§ Given exercise: Recast every line from the start of the rows through the line containing "Action: click(x=741, y=630)" as a Markdown table with the columns Number and Text, skipping any blank lines. Leave the pictures out.

START Data shown

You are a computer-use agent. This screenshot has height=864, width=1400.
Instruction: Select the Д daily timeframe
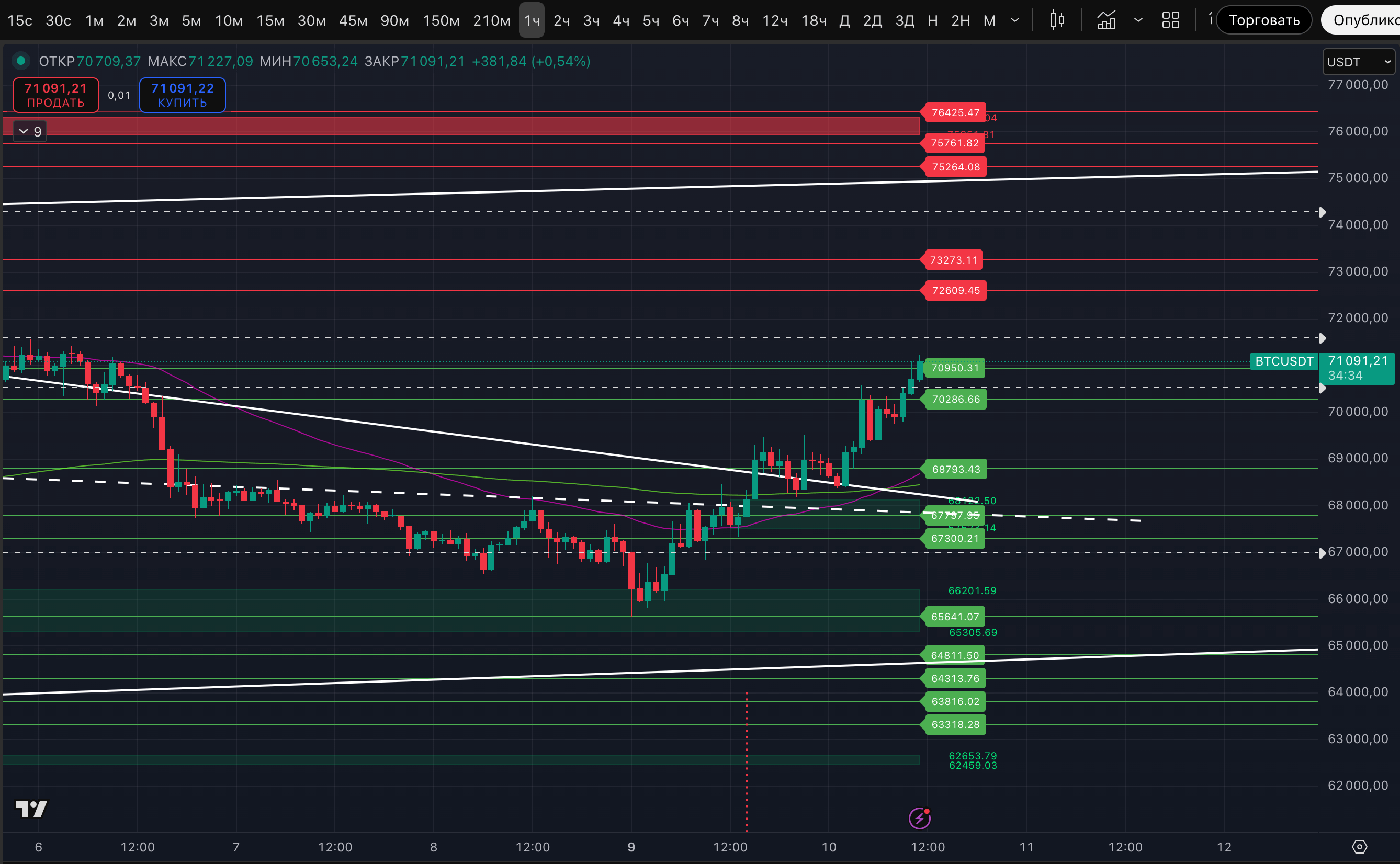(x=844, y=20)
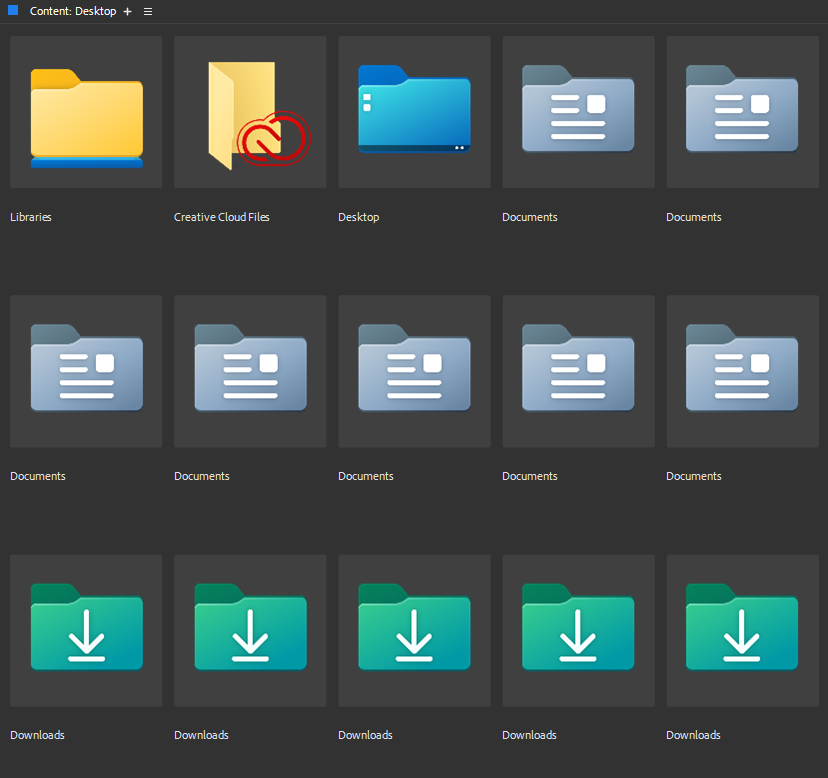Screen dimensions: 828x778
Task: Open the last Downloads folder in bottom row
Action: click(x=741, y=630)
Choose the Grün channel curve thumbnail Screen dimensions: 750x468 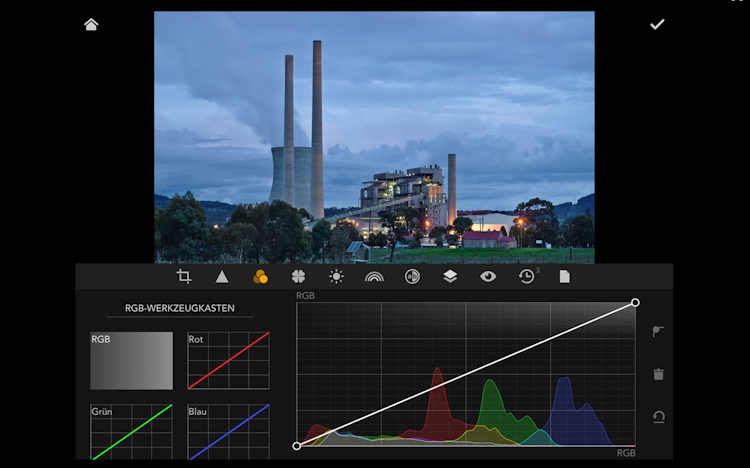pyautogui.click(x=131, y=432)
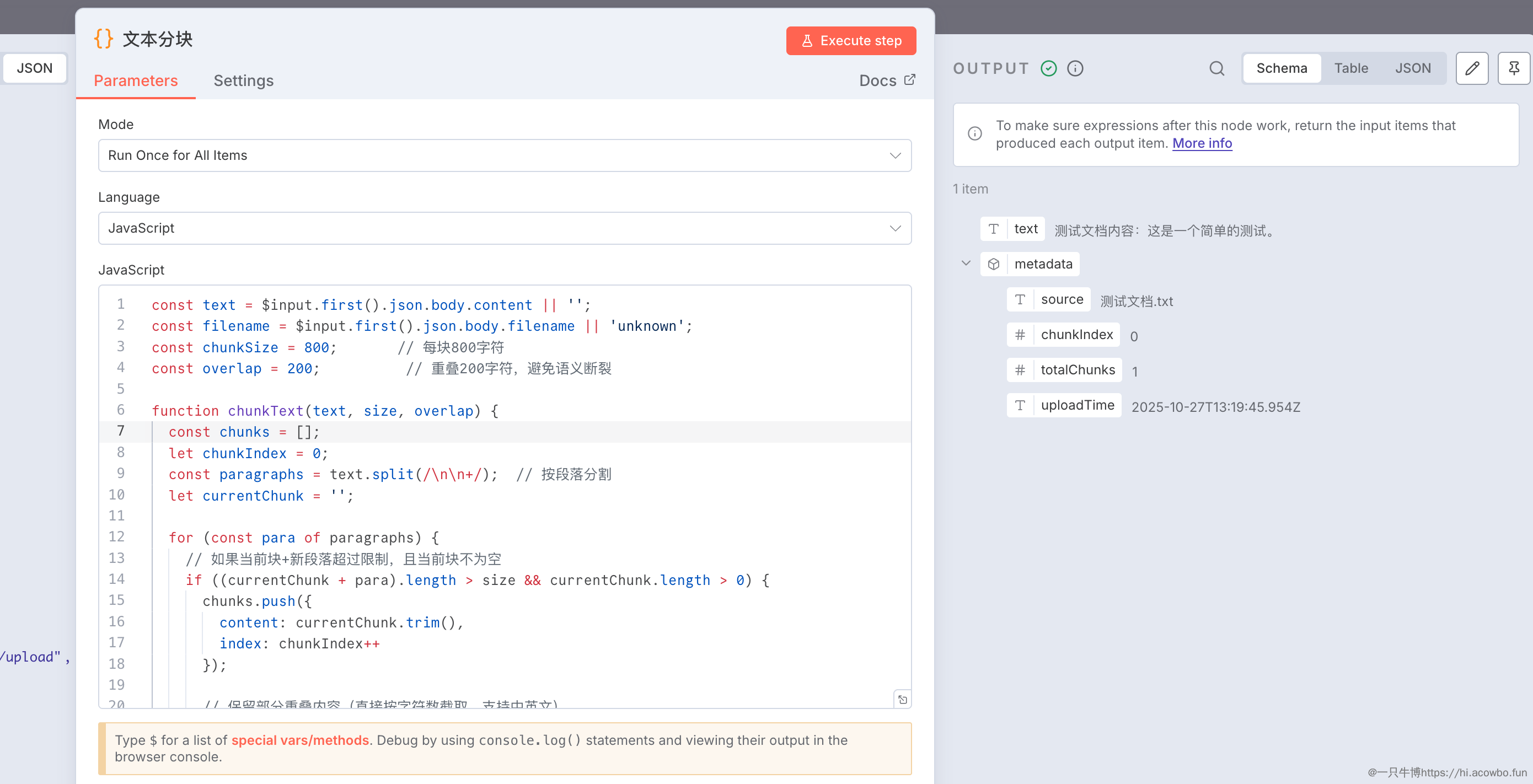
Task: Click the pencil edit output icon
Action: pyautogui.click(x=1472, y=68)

END Data shown

§ Output of the exercise:
| Number | Text |
|---|---|
| 1 | You are a computer-use agent. This screenshot has height=864, width=1400. |
| 2 | Instruction: Select the Д daily timeframe |
| 3 | (x=844, y=20) |
| 4 | Screen dimensions: 828x778 |
| 5 | Task: Open the last Downloads folder in bottom row |
| 6 | Action: click(x=741, y=630) |